The latter detail recalls Cristina Fernández de Kirchner shunning Mauricio Macri’s inauguration in 2015 but that is not the comparison with local politics which most strikes this columnist. Even if last weekend was much closer to Christmas, the image evoked by the loutish challenge to elected authority is the Easter of 1987 when the general public rallied behind Radical President Raúl Alfonsín against the carapintada Army mutiny – “Happy Easter, the house is in order.” But it was not. The subsequent amnesty legislation for dirty warriors cost Alfonsín heavily in terms of moral credibility while the wheels started coming off the 1985 Austral Plan (the removal of index-linking from the economy via a wage-price freeze). The contrast between the midterms later that year and those in the 1985 of the film which has just won a Golden Globe was stark – while the year of the juntas trial and the Austral Plan saw Alfonsín’s Radicals outvoting the Peronists in 20 of the country’s 24 districts, 1987 prompted that joke: “What does UCR stand for? Unicamente Córdoba y Ríonegro (the only provinces won by the Radicals).”
That comparison does not augur well for Brazil today. Lula might have rallied a hostile Congress, the Supreme Court and most people behind him in outrage against last Sunday’s barbarous assault but nobody wins. The new president was forcefully reminded that barely half the country voted for him last October while Bolsonaro has seen his own opinion poll support halved virtually overnight. If 1987 here is any precedent, the rest of this year could see Lula going south (which is not a reference to his scheduled appearance at the CELAC Community of Latin American and Caribbean States summit here later this month, if indeed he comes after the mess in his capital).
While this comparison falls outside my newsroom memories at the Buenos Aires Herald between 1983 and 2017, this third term of Lula evokes the third term of Juan Domingo Perón in more than one regard. Not much difference in age – Perón returned to the presidency just four days after turning 78 in 1973, while Lula will be 78 this October. Both returned on the back of lengthy and mostly successful presidencies (nine years in the case of Perón, eight for Lula).

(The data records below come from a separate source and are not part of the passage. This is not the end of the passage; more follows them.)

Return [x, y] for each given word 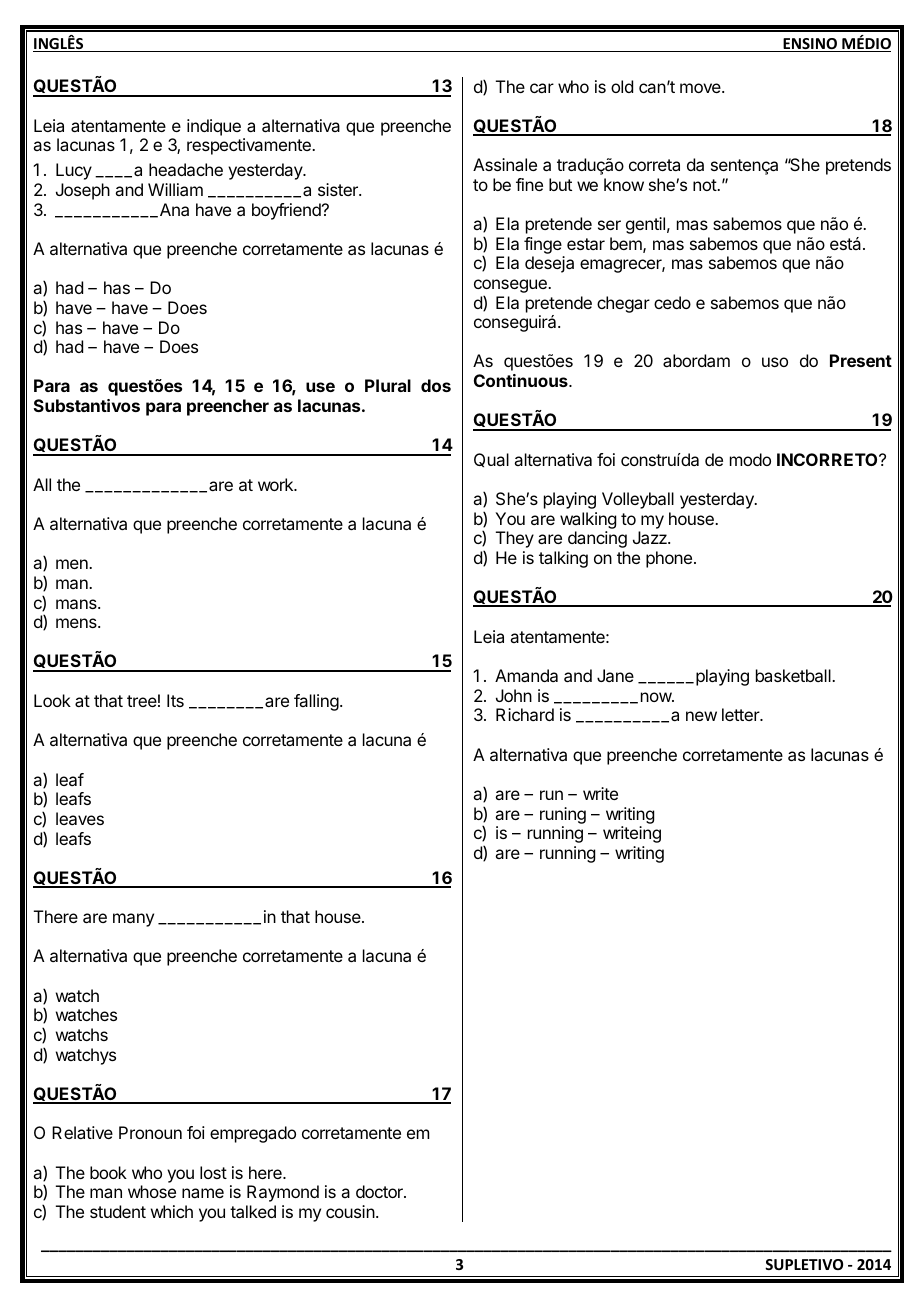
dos [436, 385]
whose [152, 1191]
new [701, 716]
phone [669, 559]
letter [741, 714]
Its [175, 700]
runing [563, 815]
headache [186, 169]
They [515, 539]
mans [77, 604]
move [701, 88]
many [133, 920]
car [542, 88]
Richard [525, 714]
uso [775, 362]
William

Violence accompanied both comebacks although mercifully nobody seems to have died last Sunday (unlike the five deaths accompanying the storming of Capitol Hill) while the Ezeiza massacre triggered by Perón’s return from an 18-year exile in mid-1973 carried an official toll of 13 deaths with many more widely claimed and hundreds of wounded.
What cannot be said here is either how Lula’s third term will end up or how Perón’s presidency would have ended if he had not died within nine months. Perhaps a year or two more of life would have merely delayed events. History knows various cases of not necessarily grand old men – the Habsburg Emperor Franz Joseph (died 1916), Spain’s Generalisimo Francisco Franco (1975) and Yugoslavia’s Marshal Josip Broz Tito (1980) – when everybody was basically waiting for them to die before change began with time frozen and perhaps Perón would have fallen into that tradition.
All speculation and ditto for Lula but his first two terms are looking like a hard act to follow. There is something of a commodity price boom thanks to Vladimir Putin’s war but it does not seem to have the legs of the sustained boom of his previous presidencies. When first taking office 20 Januaries ago, he inherited the prudent stewardship of his predecessor Fernando Henrique Cardoso but Bolsonaro has left him a massive deficit which he stands to compound if he and his 37-strong Cabinet insist on raising public spending caps. Winning by the narrowest of margins, he at least has a pro-market vice-president as a bridge to the other half but unpicking pension or labour reforms could undermine any confidence. Lula should never be underestimated but one thing is certain – any downturn in Brazil will be felt here.